Tentang Giza

3.7K 276 48
                                    

Giza menghentikkan ucapannya sambil masih memegang tanganku dengan gemetar. Aku tak tahu apa yang sedang terjadi padanya.

Aku tersentak saat ada suara yang memanggilku. Aku tak percaya dengan apa yang kulihat. Di sana telah berdiri Gilsa dan Tia. Aku kembali menatap Giza. Apa ia menjebakku?

Tapi tak mungkin ia melakukan itu, bahkan ia sama terkejutnya denganku saat melihat mereka.

"Kamu pikir bisa membodohi kami, Giz?" ucap Tia sinis.

"Kamu ingin tahu siapa aku, Re?" tanya Gilsa padaku.

Aku hanya diam tak menanggapi. Aku masih menunggu apa yang akan mereka lakukan.

"Baiklah aku akan mengatakannya. Aku adalah adik Giza," ucap Gilsa santai.

Aku menoleh ke arah Giza yang nampak memucat. Bagaimana aku bisa tidak tahu jika Giza punya seorang adik?

Aku tertawa hambar merasa di bodohi. Aku masih menatap Gilsa dengan tatapan tak percaya.

"Bercandamu tidak lucu, Gil?" ucapku meremehkan.

"Tanyakan saja sama sahabat di sampingmu, ehmm... Bukan, tapi mantan sahabat," ucap Gilsa lagi yang makin membuatku tak percaya.

Tia menghampiriku dan menarik tanganku untuk berhadapan dengannya.

"Kamu pikir Giza benar-benar berada di pihakmu? Tapi sayang sekali, itu salah besar, dan kamu harus menerima pembalasan dari kami," ucap Tia sambil mencekal tanganku.

Aku meronta dan berusaha melawan Tia. Aku tak peduli dengan apa yang akan terjadi padaku nantinya. Yang ingin aku tahu saat ini adalah kebenaran sosok Gilsa. Jika benar ia adik Giza berarti ia telah membodohi kami untuk percaya padanya.

Setelah aku mampu lepas dari Tia, aku menatap Giza dengan tatapan yang penuh dengan amarah. Kupikir ia benar-benar telah menyadari kesalahannya.

"Katakan Giz, apa benar Gilsa itu adikmu, hah?" tanyaku dengan suara yang cukup tinggi.

Gilsa dan Tia hanya memandangiku yang sedang marah, sambil tersenyum meremehkan. Kulihat Giza terdiam dengan mata yang berkaca-kaca. Entah sandiwara apa lagi yang coba ia mainkan.

"Katakan, Giz. Apa kamu sekarang mendadak bisu?" ucapku makin meninggi karena tersulut emosi.

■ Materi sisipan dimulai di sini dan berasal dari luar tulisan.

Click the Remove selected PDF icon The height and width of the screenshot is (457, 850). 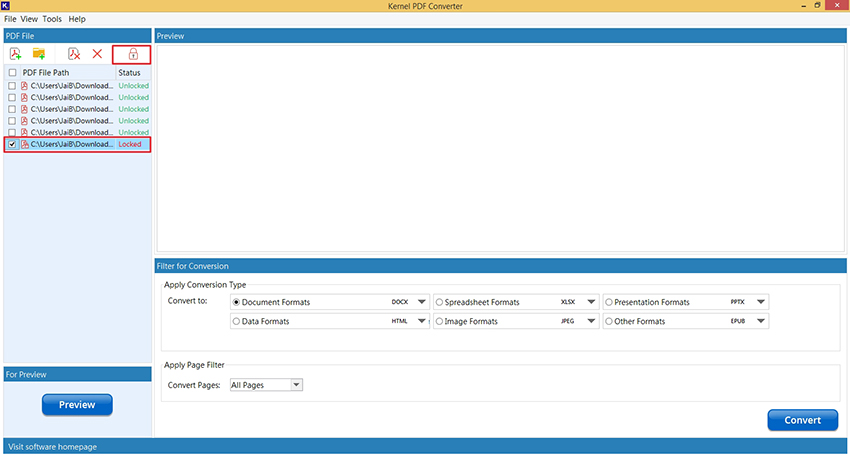pos(74,54)
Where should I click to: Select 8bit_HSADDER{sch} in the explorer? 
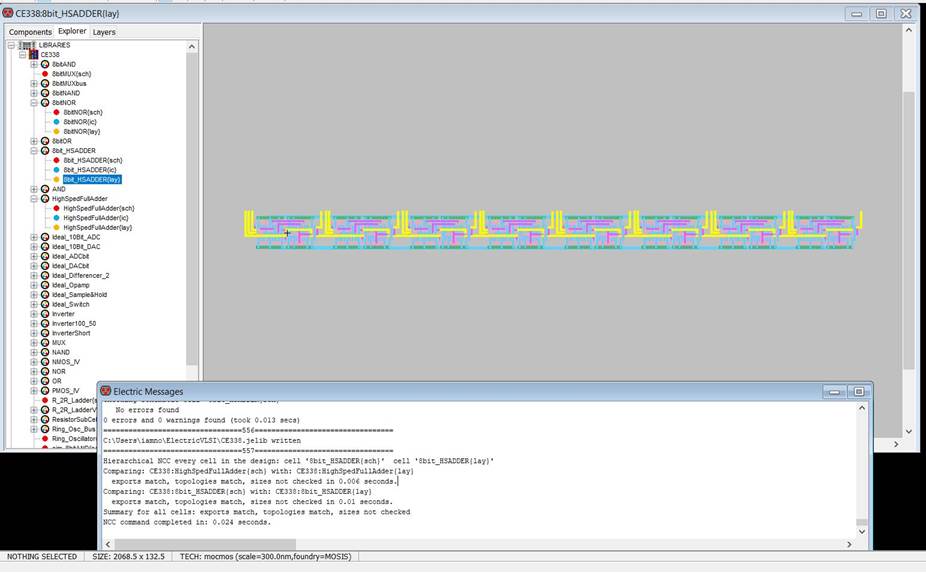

"Iya... Iya dia adikku, puas kamu Re," jawab Giza dengan suara yang sama kerasnya denganku.

Kulihat air matanya kian kentara membasahi pipinya. Kenapa aku merasa tak percaya dengan ucapannya. Tujuh tahun lebih aku berteman dengannya, dan aku tak pernah sekalipun mendengar Giza menyebut memiliki seorang adik.

Bahkan jika benar, mengapa selama aku berteman dengannya aku juga tak pernah bertemu dengan Gilsa. Bahkan saat pernikahannya, aku juga tak bertemu dengan Gilsa.

Kulihat Gilsa dan Tia bertepuk tangan seolah mereka sedang melihat pertunjukkan kami. Kulihat Giza tergugu dan meluruh ke tanah.

"Kamu pasti heran kenapa selama ini Giza tak pernah memberi tahumu kalau ia punya seorang adik, tentu saja. Mana berani ia  mengakui Gilsa sebagai adiknya. Dia kan hanya anak pungut. Bahkan ia lahir dari sebuah pemerkosaan," ucap Tia yang membuatku terdiam.

"Mungkin dia sendiri juga bingung siapa ayahnya. Tapi beruntunglah dia, karena ayah Gilsa mau memungutnya dari jalanan," ucap Tia lagi yang makin membuat hatiku sakit.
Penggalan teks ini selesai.